UW team develops AI systems to improve hockey analytics
Posted Nov 10, 2025 06:44:44 AM.
Last Updated Nov 10, 2025 10:44:33 AM.
The future of team analytics in hockey, and sports in general, could now include the use of artificial intelligence.
A new study out of the University of Waterloo has designed a pair of systems using AI and game footage for analysis. The first system, called Puck Localization Using Contextual Cues (PLUCC), uses a player’s ability to watch the puck during a game and helps guess its location based on the player’s eye gaze and body position.
Initial tests during the study found that the accuracy of puck location was boosted by 12 per cent and reduced localization error by 25 per cent, compared to other tracking systems.
Dr. David Clausi, a professor of systems design engineering at the University of Waterloo, said the system can be used to assess individual roles by tracking all the players instead of just one.
“So not only are you scouting a team or predicting the team outcome, you can also look at individual players,” said Clausi. “This is crucial for NHL teams looking to trade and find those key players for the third and fourth lines; they’re the game changers when it comes to the playoffs.”
Another system is called SportsMamba, which uses an AI framework to track and predict player movements during a game. The system was tested with footage from hockey, soccer and basketball, showing an 18 per cent increase in efficiency compared to other tracking methods. The study notes this could help “teams and broadcasters to conduct real-time, data-driven performance analysis without the need for costly sensor systems or fixed-camera setups.”

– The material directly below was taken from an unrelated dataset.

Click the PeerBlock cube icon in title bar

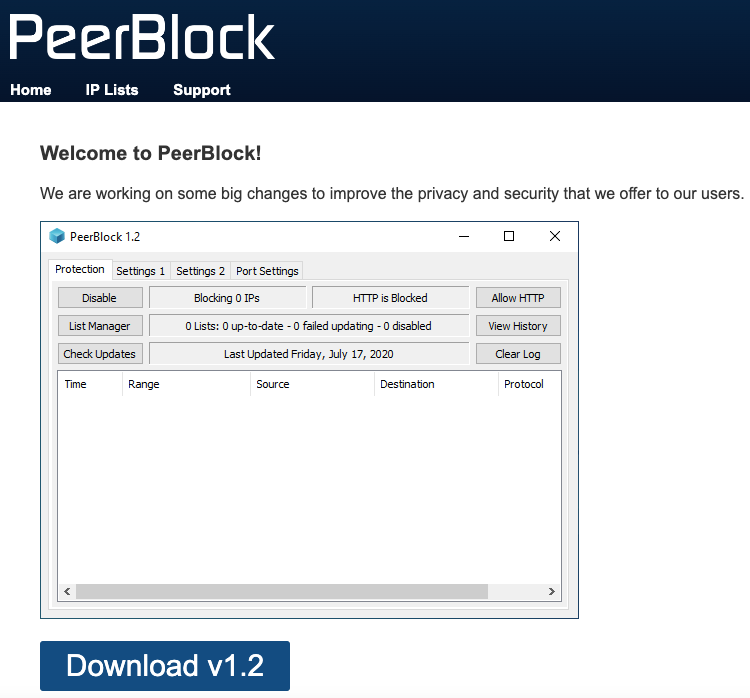[57, 236]
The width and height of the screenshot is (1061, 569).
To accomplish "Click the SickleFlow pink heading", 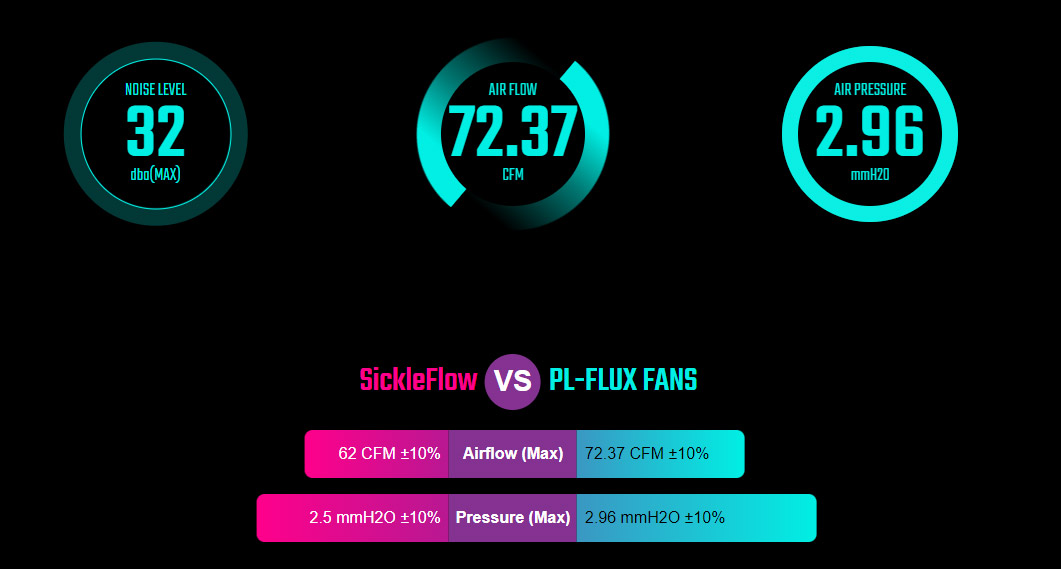I will point(418,380).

“Tracking a hockey player on a breakaway is relatively easy,” said Dr. John Zelek, a systems design engineering professor and a director with Clausi of the Vision and Image Processing (VIP) Lab at Waterloo, in a press release.
“It’s much more difficult to track and differentiate players in a scrum along the boards or in front of the net. SportMamba can tackle these difficult situations and tell us, for example, who deflected the puck and scored.”
One of the big beneficiaries of this technology is smaller teams and markets, being seen as a low-cost option compared to expensive tracking systems.
“Our goal was to make puck tracking something that doesn’t require a million-dollar setup,” said Liam Salass, a graduate student who was lead author of the study in a press release. “If a coach can analyze a game using only video, that’s a big win for accessibility in sports analytics.”